Broken Wings
She glanced at me quickly and asked me to wait until she was finished with the customer ahead of me or else go to another register. That was even better, so I went toward the front of the store and placed the skirt on the counter. The cashier ran it through the register, and I paid her with Cory’s money. Now that I had what I wanted, I wanted very much to get out of the store and away, but I didn’t see Kathy Ann anywhere. Nevertheless, I thought it would be wiser to leave, so I did.
Not more than a minute after I left the store, a tall, dark-haired man in a suit and tie seized my left elbow, squeezing it hard enough to make me wince.
“Hey!” I snapped at him. “What do you think—”
“Where do you think you’re going, young lady?”
“I’m going home. Who are you?” I demanded.
Some customers going in and out paused to watch the exchange, and I thought I would start to scream any moment to draw more attention and frighten whoever he was away, but he surprised me by opening his wallet and showing me a badge.
“I’m the store security man, and you, young lady, are under arrest for shoplifting. Now, turn around and head back into the department store,” he ordered.
“I paid for this!” I cried, and showed him the slip.
He smiled.
“What about what you’re wearing underneath your blouse?”
How could he know that unless they had some sort of camera or peep hole in the changing room? I wondered.
“Do you want me to make you take it off out here, or what?” he asked.
I thought about running, but the small crowd of onlookers had built considerably and was now surrounding us.
“Well?” he demanded.
I turned and headed back toward the entrance of the store. As we approached, Kathy Ann came out.
“Where were you? I’ve been looking all over for you. Why did you go out without telling me?”

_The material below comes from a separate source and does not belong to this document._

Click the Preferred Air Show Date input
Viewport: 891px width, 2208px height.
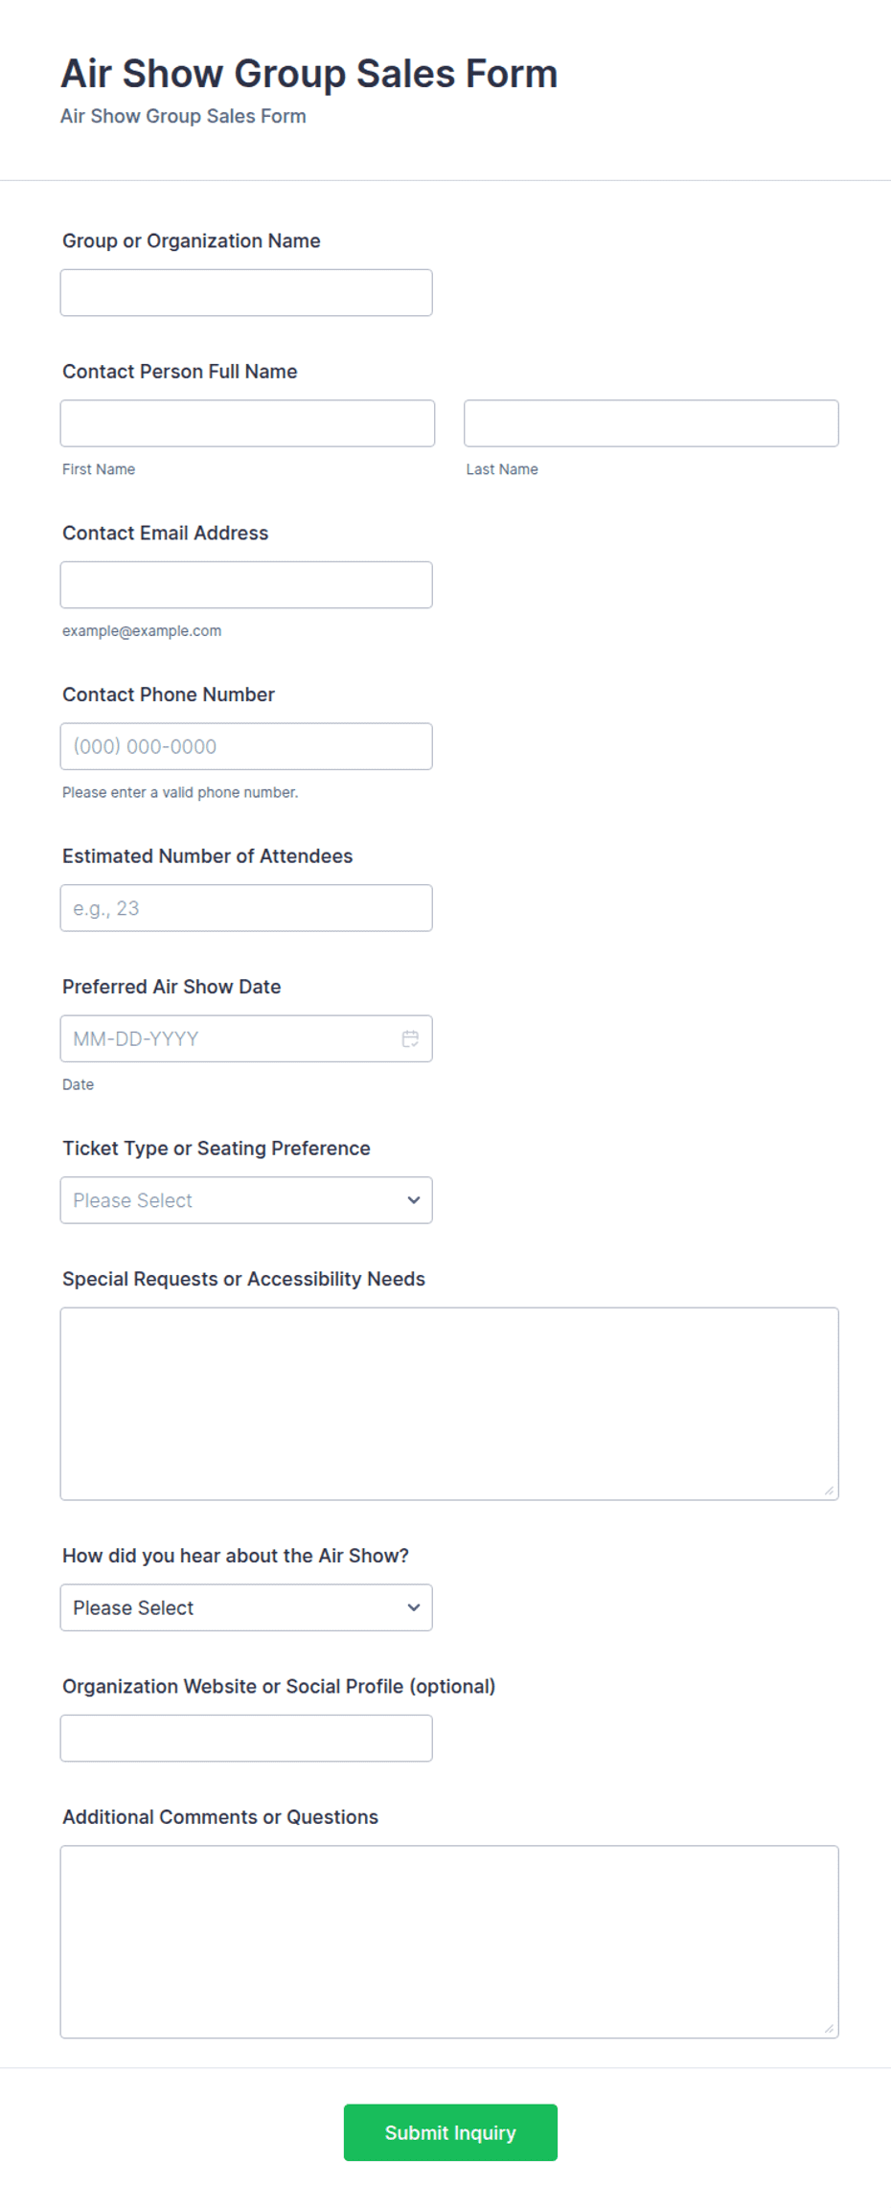coord(246,1038)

“Step aside,” the security man told her.
“What?”
“Go home, Kathy Ann,” I said, “and tell my sister I’m in trouble.”
“For what?” she asked, looking at the security man.
“For shoplifting,” he said.
Her mouth dropped open. The security man put his hand on my back and pushed me toward the store entrance.
He took me to an office at the rear of the store where the store manager waited. He was a small, baldheaded man with deep wrinkles under his eyes and thick, wet lips. I could see from the way he was nodding and smiling that his day had been made.
“You juvenile delinquents think you can come in here anytime you want and just rip me off,” he said. “This time you were fooled, eh.”
I didn’t say anything.
“Well? What’s your excuse? C’mon, let’s hear it. Maybe you have something new.”
“I just forgot,” I said.
“Oh,” he groaned, and sat hard in his seat. “She’s not even a little original. I’ve already called the police. We’re going to press charges against you to set an example. We know you kids have been coming in here and pulling these stunts all year long, and we’ve grown sick and tired of it. The only way to stop it is to see to it that when you’re caught, you pay the price, and I don’t mean the price of what you stole, either.”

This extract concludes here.